To install two major versions of the same package, use the following to 
install:

rpm -i packagename.rpm

Packages in the v0.x branch and the v1.x branches are designed not to 
conflict with each other.

For examples of another RPM package that is installed by default in this 
way, see the kernel RPMs.

>    But because of the name, rpm will consider apr-1.2.2 simply a later
> version of apr-0.9.7, exactly as told. Therefore if you install 1.2.2 it
> will obligingly _remove_  all the 0.9.7 stuff, including all the apr-0
> dirs and their content. Bye-bye side-by-side.

This will only happen if you use the rpm -U (meaning "upgrade") instead 
of rpm -i (meaning "install").

> tell me that, as a workaround, I can install
> with "rpm --install" instead of the normal "rpm --upgrade" or "rpm
> --freshen" but that is not standard, normally only used for kernel
> installs, and dangerous in just about all other cases. 

It's not dangerous at all, and quite standard. See the RPM docs for details.

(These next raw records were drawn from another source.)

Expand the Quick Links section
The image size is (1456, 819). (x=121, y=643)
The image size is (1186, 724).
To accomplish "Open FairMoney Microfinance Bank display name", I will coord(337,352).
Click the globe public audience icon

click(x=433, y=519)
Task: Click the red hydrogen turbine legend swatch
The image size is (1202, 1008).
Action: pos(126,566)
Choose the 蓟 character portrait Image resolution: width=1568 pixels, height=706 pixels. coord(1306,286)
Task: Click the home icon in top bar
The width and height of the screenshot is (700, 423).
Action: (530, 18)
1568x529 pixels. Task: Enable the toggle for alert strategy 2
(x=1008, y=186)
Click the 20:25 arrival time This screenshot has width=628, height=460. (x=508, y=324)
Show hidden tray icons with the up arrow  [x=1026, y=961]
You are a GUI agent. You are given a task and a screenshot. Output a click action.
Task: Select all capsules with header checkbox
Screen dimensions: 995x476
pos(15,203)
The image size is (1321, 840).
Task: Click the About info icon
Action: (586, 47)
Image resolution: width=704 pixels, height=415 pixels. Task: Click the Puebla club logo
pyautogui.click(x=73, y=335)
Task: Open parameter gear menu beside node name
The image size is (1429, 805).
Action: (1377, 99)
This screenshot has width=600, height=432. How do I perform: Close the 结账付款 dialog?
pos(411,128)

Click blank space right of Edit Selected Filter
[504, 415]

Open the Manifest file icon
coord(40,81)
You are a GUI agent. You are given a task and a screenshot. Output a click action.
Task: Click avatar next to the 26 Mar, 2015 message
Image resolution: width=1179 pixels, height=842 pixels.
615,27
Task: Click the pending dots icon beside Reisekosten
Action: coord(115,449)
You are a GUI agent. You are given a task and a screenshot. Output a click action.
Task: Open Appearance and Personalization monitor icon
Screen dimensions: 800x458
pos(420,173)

>    And there is no need for a workaround either. The apr is not the only
> one that must be able to support multiple versions side-by-side.
> Standard practice is to use different package names by including the
> version number _in_ the package name (eg apr0 and apr1), as Oden
> correctly did.

This is an ugly kludge. There are two techniques to handle this. One is 
the kernel way, the second is by publishing a "-compat" library for the 
old version. As "-compat" libraries typically don't have "-devel" 
packages, the kernel style install was chosen.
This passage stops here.